Still, valve replacement might be presumed to be an option for at least one of the four conditions subsumed in the tetralogy of Fallot diagnosis, which includes pulmonary stenosis. Hoffman and Kaplan noted that the 39 studies they saw about the incidence of this condition delivered a mean of 729 cases per million. Assuming these cases are separated from the tetraloty of Fallot group, this delivers far more than the 4,000-case maximum under the HDE program.

The coverage and reimbursement picture is no model of clarity, either. CMS has offered no coverage determination – or even an ongoing coverage analysis – for any kind of pulmonary valve replacement device, and a June 21 coverage summary by Unitedhealthcare stated that as of that date, two Medicare administrative contractors had declared the device/procedure either non-covered or not reasonable and necessary.

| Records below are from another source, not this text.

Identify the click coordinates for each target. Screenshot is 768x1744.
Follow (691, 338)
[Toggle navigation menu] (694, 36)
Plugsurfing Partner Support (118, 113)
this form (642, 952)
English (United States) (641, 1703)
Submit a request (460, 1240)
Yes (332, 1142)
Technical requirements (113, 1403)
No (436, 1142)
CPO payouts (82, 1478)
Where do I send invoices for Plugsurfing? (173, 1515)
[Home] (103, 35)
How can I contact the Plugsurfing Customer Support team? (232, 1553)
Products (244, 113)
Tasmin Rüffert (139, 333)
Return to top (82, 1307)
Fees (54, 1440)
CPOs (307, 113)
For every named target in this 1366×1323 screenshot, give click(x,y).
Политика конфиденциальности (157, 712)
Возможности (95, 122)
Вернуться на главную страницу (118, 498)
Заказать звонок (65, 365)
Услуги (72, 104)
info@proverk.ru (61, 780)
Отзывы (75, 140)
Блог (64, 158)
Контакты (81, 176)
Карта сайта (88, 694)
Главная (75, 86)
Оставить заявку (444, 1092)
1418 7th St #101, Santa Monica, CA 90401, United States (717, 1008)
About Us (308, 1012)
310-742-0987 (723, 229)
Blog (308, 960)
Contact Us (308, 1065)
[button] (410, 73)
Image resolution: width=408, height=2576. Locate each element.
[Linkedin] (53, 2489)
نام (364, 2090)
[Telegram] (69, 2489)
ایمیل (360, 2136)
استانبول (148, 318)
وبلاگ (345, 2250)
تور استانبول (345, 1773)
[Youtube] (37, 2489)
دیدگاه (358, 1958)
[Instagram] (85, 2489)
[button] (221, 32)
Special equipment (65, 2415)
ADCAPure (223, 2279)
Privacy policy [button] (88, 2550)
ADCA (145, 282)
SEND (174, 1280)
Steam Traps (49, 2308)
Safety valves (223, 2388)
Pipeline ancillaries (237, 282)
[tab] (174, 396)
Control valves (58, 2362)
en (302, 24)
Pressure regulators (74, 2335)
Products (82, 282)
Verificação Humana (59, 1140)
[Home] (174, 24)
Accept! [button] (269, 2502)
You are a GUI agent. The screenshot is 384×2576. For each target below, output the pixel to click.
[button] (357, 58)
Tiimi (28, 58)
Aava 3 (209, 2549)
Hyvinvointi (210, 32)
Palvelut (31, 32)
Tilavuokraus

For its part, Aetna, of Hartford, Conn., covers pulmonary valve replacement for treatment of dysfunctional right ventricular outflow tract conduits, assuming the valve is stenotic, but the insurer also said the device is not covered for failed bioprosthetic pulmonary valves, which describes what many of these congenital heart defect patients already have in their chests by the time the Harmony device becomes an option.